-------- Dataset records

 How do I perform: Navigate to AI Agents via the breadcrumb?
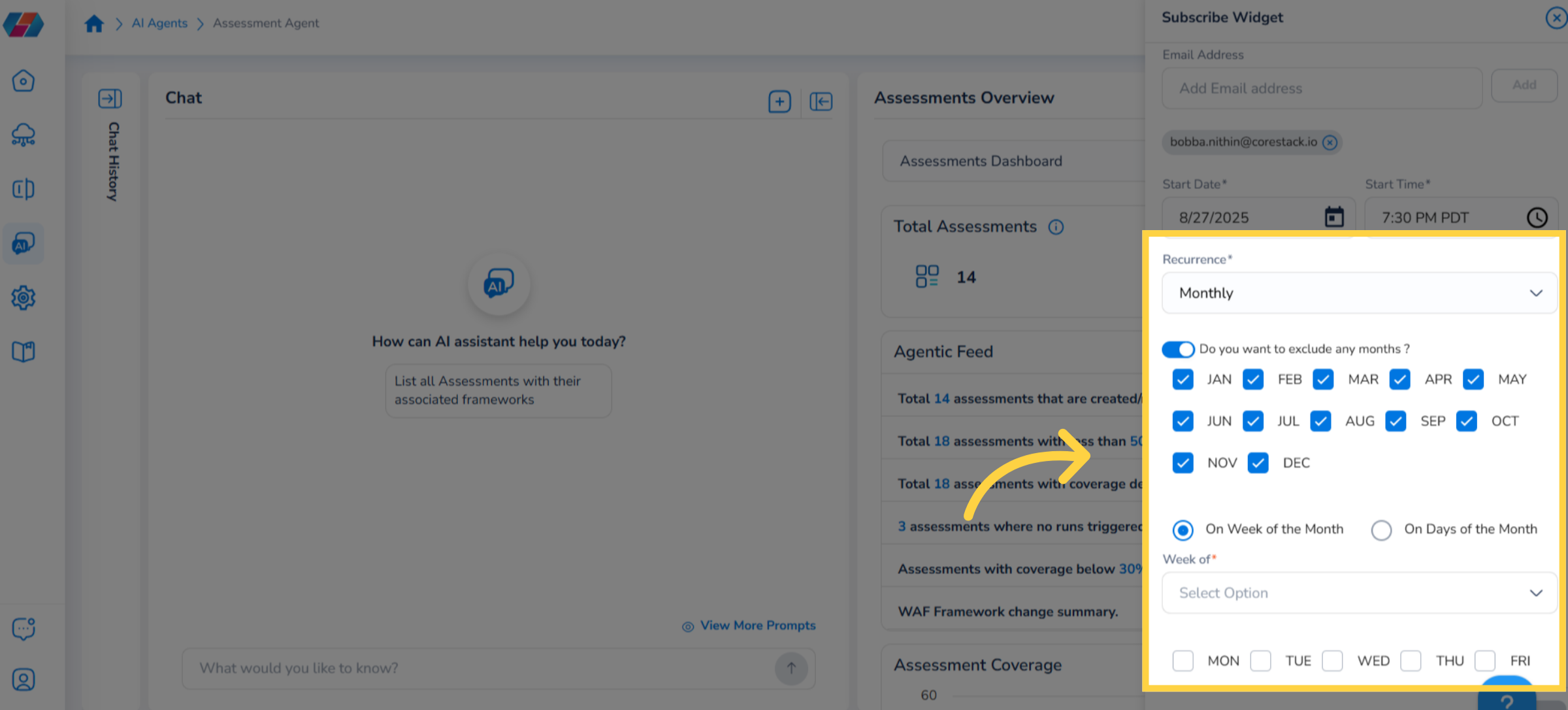click(x=159, y=23)
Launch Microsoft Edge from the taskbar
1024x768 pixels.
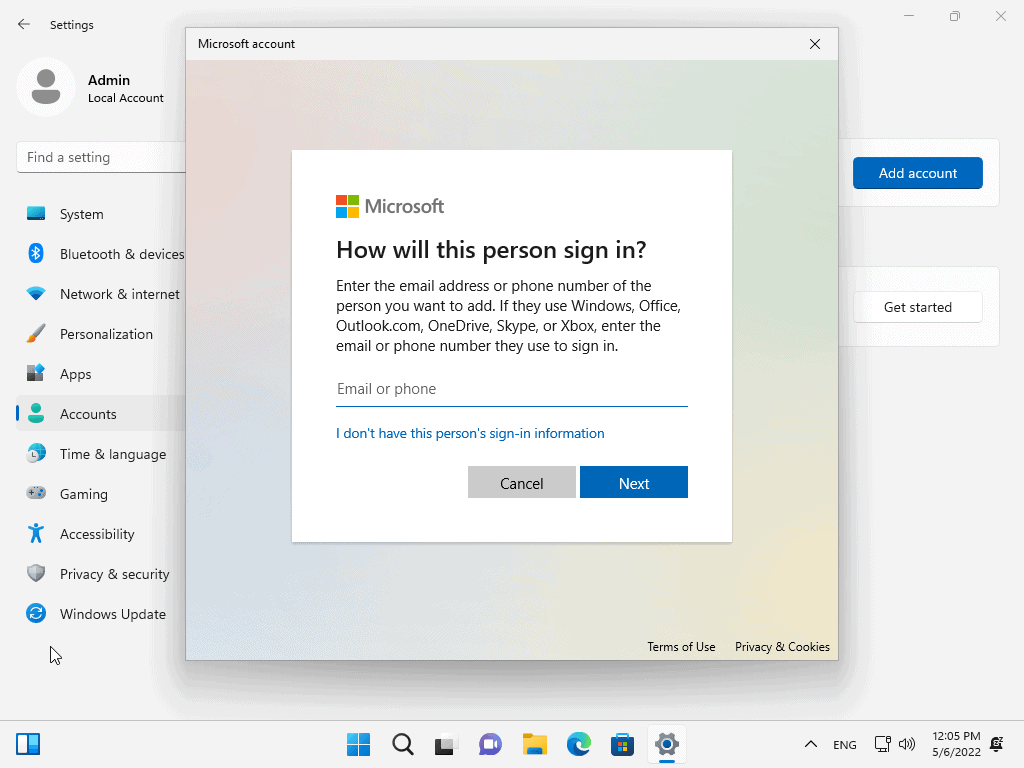coord(578,744)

----------------

▸ **What to work on**
The answer should contain every line of the material exactly as written and no pictures.

▸ **Task answer**
 How do I perform: Navigate to AI Agents via the breadcrumb?
click(x=159, y=23)
Launch Microsoft Edge from the taskbar
1024x768 pixels.
coord(578,744)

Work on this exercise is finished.